Court of Appeal considers Vicarious Liability

26 Oct, 2018

As the season of the office party approaches the Court of Appeal has provided employers with a salient reminder of the unwanted consequences of too much festive cheer. In Bellman v Northampton Recruitment Ltd [2018] EWCA Civ 2214 the Court considered an appeal of a decision that the Defendant Employer was not vicariously liable for the actions of its Managing Director, a Mr John Major, who assaulted and caused significant injury to the Claimant employee, a sales manager, during an after hours drinking session at a hotel following the Company’s Christmas party.

The Court of Appeal overturned the decision of the Judge at first instance who had found that there was an insufficient connection between the director’s field of activities and the assault. This case does not seek to re-invent the wheel of vicarious liability and expressly confirms the approach set out fairly recently in Mohamud v WM Supermarkets Plc [2016] AC 667 recognising that “the preceding case law, although illustrative of different circumstances, must be seen through that prism”. It does, however, provide an interesting examination of some of the particular issues that may be relevant where a vicarious liability is asserted in an intra-employee context.

Following the approach set out by Lord Toulson in Mohamud, the Court considered the exercise to be undertaken. Firstly it had to consider what the functions or field of activity entrusted to Mr Major were, i.e nature of his job. Once this question had been addressed broadly the Court moved on to consider whether as a matter of law based on an evaluative judgment of the facts found, there was sufficient connection between Mr Major’s field of activities and the assault to render the defendant vicariously liable for the assault.

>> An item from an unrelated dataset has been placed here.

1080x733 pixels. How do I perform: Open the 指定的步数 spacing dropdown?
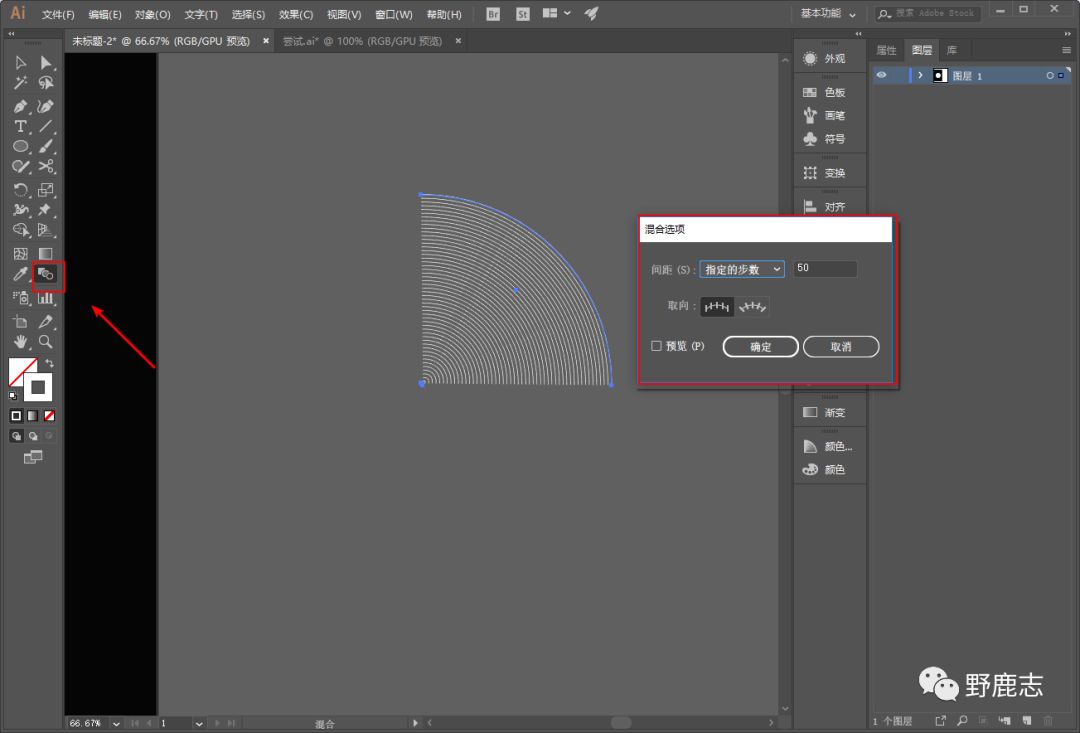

The particular features of Mr Major’s role and field of activities no doubt limit the scope direct application of this decision. The defendant company, an HGV driver’s agency, was a round the clock business with 3 directors and shareholders, two of whom were Mr Major and his wife. The company had 11 members of staff. The Judge at first instance found that Mr Major was “the directing mind and will” of the company and that he would have viewed maintenance of his managerial authority as a central part of his role.

Looking at the context, the place and the circumstances it was noted that the Christmas party was attended by employees and their partners, two guests and Mr Major’s two children. The Judge at first instance found that it had been part of Mr Major’s role to oversee the smooth running of the party and he had arranged for the Defendant Company to pay for food and drink and taxis and accommodation for most of the guests at a nearby hotel. A number of guests from the party migrated to the lobby of the hotel and continued drinking there. The majority of the drinks were paid for by Mr Major. It was found that this was not a pre-planned extension of the formal party. The Court of Appeal ultimately disagreed with the Judge at first instance as to the significance, in the context of sufficient connection between employment and the assault, of the fact that this that this was not a “seamless” extension of the Christmas party.

At some point when many of the guests had left, the conversation turned to business and in particular issues surrounding the recruitment and pay of a new employee. Mr Major became annoyed by being questioned on this issue. The group had moved outside but when they returned inside Mr Major “summoned” the remaining employees. He began to lecture them on how he owned the company. He was described by the Judge as both “probably significantly inebriated” and in the “process of losing his temper” at this point. The Claimant challenged Mr Major and Mr Major punched him to the ground. When he got up Mr Major punched him again knocking him out and causing a very significant head injury.

On the issue of sufficient connection Asplin LJ agreed with the Judge at first instance that this was an unscheduled drinking session not a seamless extension of the Christmas party noting, however, that neither was it just an impromptu drinks party between work colleagues that might happen in any might of the week after work. It was found that if Mr Major had “taken off his managerial hat”, he had chosen to “don it once more and to re-engage his wide remit as managingl director and to misuse his position when his managerial decisions were challenged”. Further it was found that “his position of seniority persisted and was a significant factor”. Reviewing authorities, Asplin LJ concluded that they illustrated the principle that “misuse of authority can occur out of hours or when the parties are off duty, particularly by someone in a senior position”.

However, the Court of Appeal disagreed with the Judge at first instance that a finding of vicarious liability on the facts rendered the Defendant company “an involuntary insurer”.

Irwin LJ in his concurring Judgment was very keen to emphasise that the combination of circumstances in this case would arise very rarely concluding “this case in emphatically not authority for the proposition that employers became insurers for violent or tortious acts by their employees”.

Practically speaking these circumstances may arise rarely but it is entirely foreseeable that, especially where there is a particularly strong nexus between the employee who commits the tortious act and the company itself, it may be more difficult to disentangle their behaviour from their role. That may particularly be the case in their interactions with more junior employees in situations where they have ostensibly been brought together through circumstances arising from their mutual employment.